Prof. Sultan Catto is a direct descendent of the great Italian painter sculptor and architect, Giotto di Bondone (1267-1337), Magnus Magister of Florence.

Sultan’s great great grandfather and his family emigrated to Russia during 1840’s, having been invited by the Czar to build cities in imitation of Italian architecture, and to design bridges. And after the conquest and annexation of the North Caucasus from the Ottomans, the family settled there. Sultan's grandfather married a Circassian princess, Gezam Duda.

During the 1850’s Lev Tolstoy, a close friend of Sultan's grandfather lived with the family for three years while writing some of his novels in their home. Thereafter, the oldest son of the family live with Tolstoy family, at Yasnaya Polyana near Moscow.

After the German invasions of World War II, in an attempt to avoid the conflict, members of the family crossed the Russia frontier, and entered the German zone, ended up and settling in Munich. Sultan's father and his younger brothers fought in the Polish resistance. His older uncles were war heros battling the Germans at Stalingrad. After the war Sultan's father and mother met in Germany and married. Sultan's great uncle, with the help of his childhood best friend, Lev Tolstoy’s daughter, Alexandra (she was the president of Tolstoy Foundation based in New York), began publishing a journal called the “North Caucasus”; he was the journal's main editor, and remained so until retirement.

Sultan was born in Germany, and a few years later his mother and father emigrated to Turkey, where the family engaged in large scale farming and coal mining throughout the country for over ten years. The family became citizen of Turkey, and so the Italian family name “Giotto” transliterated into Turkish language, and subsequently into the English language, finally becoming “Catto.”

Due to his outstanding aptitude for mathematics, his family wanted to sent him back to Munich, Germany, where he had been born, to live and and attend high school and college there. But Alexandra Tolstoy insisted that he go to New York City and live with her.

And so he arrived to New York, at the age of 14, and graduated from high school six months later.

As an undergraduate college student he attended the [[New York Tech on a scholarship, winning first place in the Math Olympiads while taking graduate courses at Columbia University.
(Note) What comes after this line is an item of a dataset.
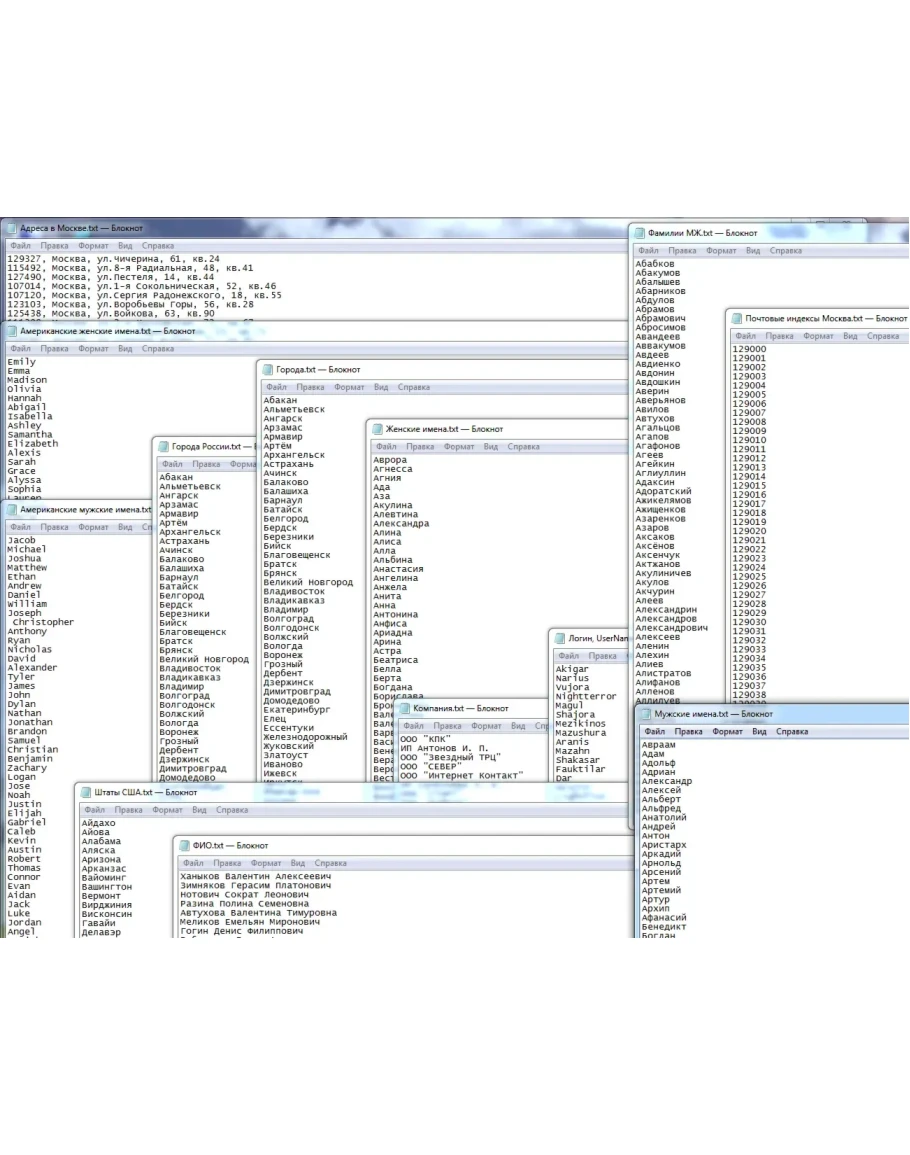
Task: Open Файл menu in Адреса в Москве.txt
Action: tap(20, 246)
He spent his senior year at the University of Chicago on a CSUI-ANL Fellowship and worked as a research assistant to Murray Peshkin, a group leader at the Argonne National Laboratory, and wrote his first published paper on the "rotational states of even-even nuclei." He later attended Yale University, where he earned his doctorate, under Feza Gursey, who held the Josiah Willard Gibbs distinguished professor chair. Upon completing his Ph.D. he remained at Yale as a Gibbs instructor until his acceptance of a permanent position at the City University of New York, CUNY.

Currently he is the Chairman of the Physics PhD Program at CUNY Graduate School

Professor Catto has other passionate interests, including classical, and international, music, poetry, art, and literature — which may, or may not, impact on his deep sense of beauty in his work in theoretical physics and fundamental mathematics.